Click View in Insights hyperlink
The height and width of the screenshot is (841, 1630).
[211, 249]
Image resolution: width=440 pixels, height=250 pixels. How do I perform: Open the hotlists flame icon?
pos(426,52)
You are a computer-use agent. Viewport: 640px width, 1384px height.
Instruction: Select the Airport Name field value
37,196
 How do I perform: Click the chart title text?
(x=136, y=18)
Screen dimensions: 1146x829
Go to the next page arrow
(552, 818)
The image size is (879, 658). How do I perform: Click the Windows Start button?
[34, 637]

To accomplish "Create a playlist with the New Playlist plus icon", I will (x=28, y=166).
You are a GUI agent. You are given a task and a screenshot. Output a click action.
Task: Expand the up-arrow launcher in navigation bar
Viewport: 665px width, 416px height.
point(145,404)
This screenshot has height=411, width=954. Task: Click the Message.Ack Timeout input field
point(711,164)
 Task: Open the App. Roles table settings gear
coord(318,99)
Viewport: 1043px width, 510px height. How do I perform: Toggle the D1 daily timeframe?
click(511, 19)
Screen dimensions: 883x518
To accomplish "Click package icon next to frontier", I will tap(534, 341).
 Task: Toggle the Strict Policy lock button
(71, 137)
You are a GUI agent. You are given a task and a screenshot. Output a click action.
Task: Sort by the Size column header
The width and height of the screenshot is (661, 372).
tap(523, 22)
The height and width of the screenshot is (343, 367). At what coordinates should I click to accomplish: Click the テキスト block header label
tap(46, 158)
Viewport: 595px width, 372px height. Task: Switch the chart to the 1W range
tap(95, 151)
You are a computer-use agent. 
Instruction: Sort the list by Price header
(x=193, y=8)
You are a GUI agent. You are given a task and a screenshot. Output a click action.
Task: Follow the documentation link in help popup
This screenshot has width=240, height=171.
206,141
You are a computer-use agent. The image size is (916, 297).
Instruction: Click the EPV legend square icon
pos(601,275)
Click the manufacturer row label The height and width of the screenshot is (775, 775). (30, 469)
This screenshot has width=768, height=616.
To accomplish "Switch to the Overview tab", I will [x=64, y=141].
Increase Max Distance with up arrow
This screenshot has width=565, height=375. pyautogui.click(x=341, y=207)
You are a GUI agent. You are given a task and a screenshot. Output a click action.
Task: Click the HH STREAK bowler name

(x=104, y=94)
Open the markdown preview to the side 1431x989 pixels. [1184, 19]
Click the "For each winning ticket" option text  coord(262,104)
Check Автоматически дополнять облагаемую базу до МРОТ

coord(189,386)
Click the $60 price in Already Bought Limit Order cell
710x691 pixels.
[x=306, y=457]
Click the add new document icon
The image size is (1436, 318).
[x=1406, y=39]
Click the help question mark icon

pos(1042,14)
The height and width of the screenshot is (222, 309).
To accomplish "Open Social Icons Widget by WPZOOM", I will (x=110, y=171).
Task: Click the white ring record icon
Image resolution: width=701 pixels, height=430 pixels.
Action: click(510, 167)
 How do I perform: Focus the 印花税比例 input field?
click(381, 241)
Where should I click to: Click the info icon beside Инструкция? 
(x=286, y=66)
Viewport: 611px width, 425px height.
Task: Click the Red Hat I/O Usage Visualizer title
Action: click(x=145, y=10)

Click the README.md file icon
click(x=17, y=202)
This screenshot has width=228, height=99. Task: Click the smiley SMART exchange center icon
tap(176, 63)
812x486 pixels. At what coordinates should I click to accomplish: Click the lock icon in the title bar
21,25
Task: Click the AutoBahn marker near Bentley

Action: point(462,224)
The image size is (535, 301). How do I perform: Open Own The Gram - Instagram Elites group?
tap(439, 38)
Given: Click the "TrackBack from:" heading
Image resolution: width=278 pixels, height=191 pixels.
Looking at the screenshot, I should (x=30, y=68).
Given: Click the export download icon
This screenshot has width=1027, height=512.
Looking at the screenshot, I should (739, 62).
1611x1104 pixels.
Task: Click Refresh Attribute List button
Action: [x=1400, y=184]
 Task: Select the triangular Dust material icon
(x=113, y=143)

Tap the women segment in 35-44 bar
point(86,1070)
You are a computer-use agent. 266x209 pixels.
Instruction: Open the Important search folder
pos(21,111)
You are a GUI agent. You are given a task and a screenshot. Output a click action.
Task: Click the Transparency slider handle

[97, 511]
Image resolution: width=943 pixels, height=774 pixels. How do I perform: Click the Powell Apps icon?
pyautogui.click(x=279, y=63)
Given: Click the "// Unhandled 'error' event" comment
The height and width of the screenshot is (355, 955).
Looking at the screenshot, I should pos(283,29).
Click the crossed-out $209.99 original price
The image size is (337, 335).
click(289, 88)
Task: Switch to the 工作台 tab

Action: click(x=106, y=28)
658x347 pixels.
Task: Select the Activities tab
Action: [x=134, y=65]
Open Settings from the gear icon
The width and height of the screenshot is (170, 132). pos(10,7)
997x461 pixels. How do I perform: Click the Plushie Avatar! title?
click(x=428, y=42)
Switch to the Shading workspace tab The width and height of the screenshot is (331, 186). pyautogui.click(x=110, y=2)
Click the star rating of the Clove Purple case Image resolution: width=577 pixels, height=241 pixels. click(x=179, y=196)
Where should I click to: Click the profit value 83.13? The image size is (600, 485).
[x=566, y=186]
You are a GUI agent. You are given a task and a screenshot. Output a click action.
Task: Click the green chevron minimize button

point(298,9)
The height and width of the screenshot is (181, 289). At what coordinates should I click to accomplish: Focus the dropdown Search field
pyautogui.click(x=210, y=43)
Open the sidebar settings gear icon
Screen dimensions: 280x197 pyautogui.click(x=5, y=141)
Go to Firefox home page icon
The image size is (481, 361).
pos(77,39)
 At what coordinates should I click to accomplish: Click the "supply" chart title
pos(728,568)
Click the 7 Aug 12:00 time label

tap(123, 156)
_ _ _ _ _ _ _
> _WHAT YOU ARE ASKED TO DO_: Whenever a line of the data includes the word "computer", show that line in full.

> _ANSWER SPACE_:
You are a computer-use agent. Viewport: 640px width, 1384px height.
You are a computer-use agent. 
You are a computer-use agent. The image size is (916, 297).
You are a computer-use agent. 266x209 pixels.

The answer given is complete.